That is from here I believe.


----------



## Eamon Burke (Jul 29, 2011)

Every plan, every way I've considered this problem, I cannot think of a single solution for this situation(regardless of whether or not politicians could be bothered to co-operate) that doesn't fundamentally change our view of what the US government is. We can either stay America, status quo, and ride this out the hard way over decades(which won't be any worse than it has been for 2 years), or we can deal with the fact that our government needs to look different and do new things if it wants to provide a new solution.

:2cents:


----------



## oivind_dahle (Jul 29, 2011)

I hope you guys sort it out 
I live in Norway, and have our own problems.


----------



## mr drinky (Jul 29, 2011)

bprescot said:


> We don't need to default to get our debt downgraded, and that can be just as bad as default.



This is so true. In fact a lot of the damage has already been done. Even if we escape downgrade this time, a rehash of this issue during the election year will ensure a downgrade IMO with a double dose of uncertainty. We need a long term solution for many reasons, but the biggest reason for me is so we don't have to listen to these f*#kin' politicians. 

And btw, this whole situation isn't helping the dollar slide. Just wait until a downgrade gives central banks a reason to sell off their dollar reserves. Yikes, more dollars yet. Those American knives are going to continue to get cheaper and those foreign knives are going to continue to get more expensive. 

Thank goodness we have good domestic knife makers. 

k.


----------



## Dave Martell (Jul 29, 2011)

Well at least they can't cut out our national healthcare plan..............because we don't ******* have one!!!! :angry1:


----------



## Cipcich (Jul 30, 2011)

Perhaps we actually live on Planet of the Apes?


----------

----------------

Work to complete: Copy the forum thread from "And btw, this" up to and including "get more expensive.", but change "foreign knives" to "imported knives".

The data:
----------------

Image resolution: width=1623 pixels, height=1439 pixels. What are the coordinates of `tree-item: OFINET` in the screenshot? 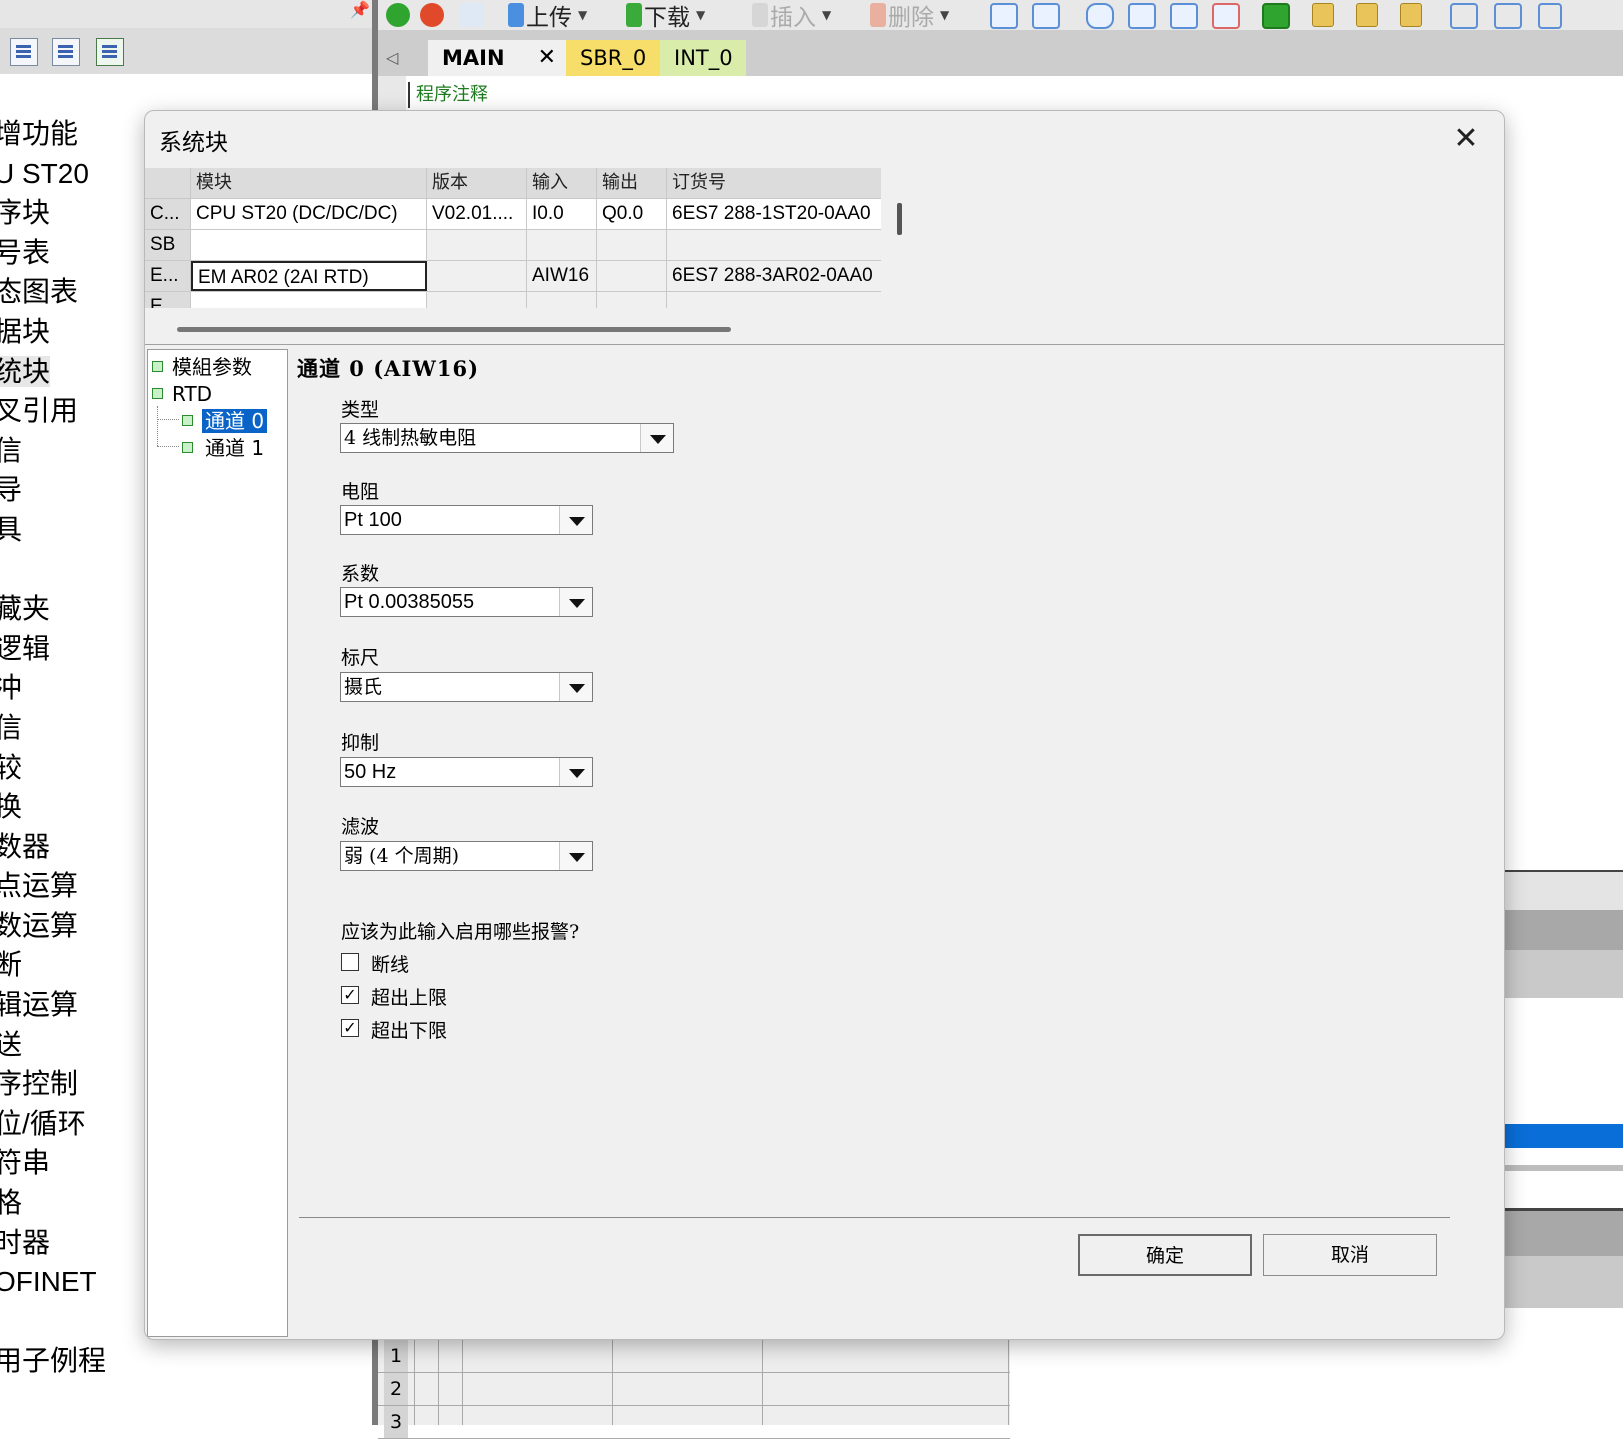 It's located at (53, 1282).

----------------

Task answer:
And btw, this whole situation isn't helping the dollar slide. Just wait until a downgrade gives central banks a reason to sell off their dollar reserves. Yikes, more dollars yet. Those American knives are going to continue to get cheaper and those imported knives are going to continue to get more expensive.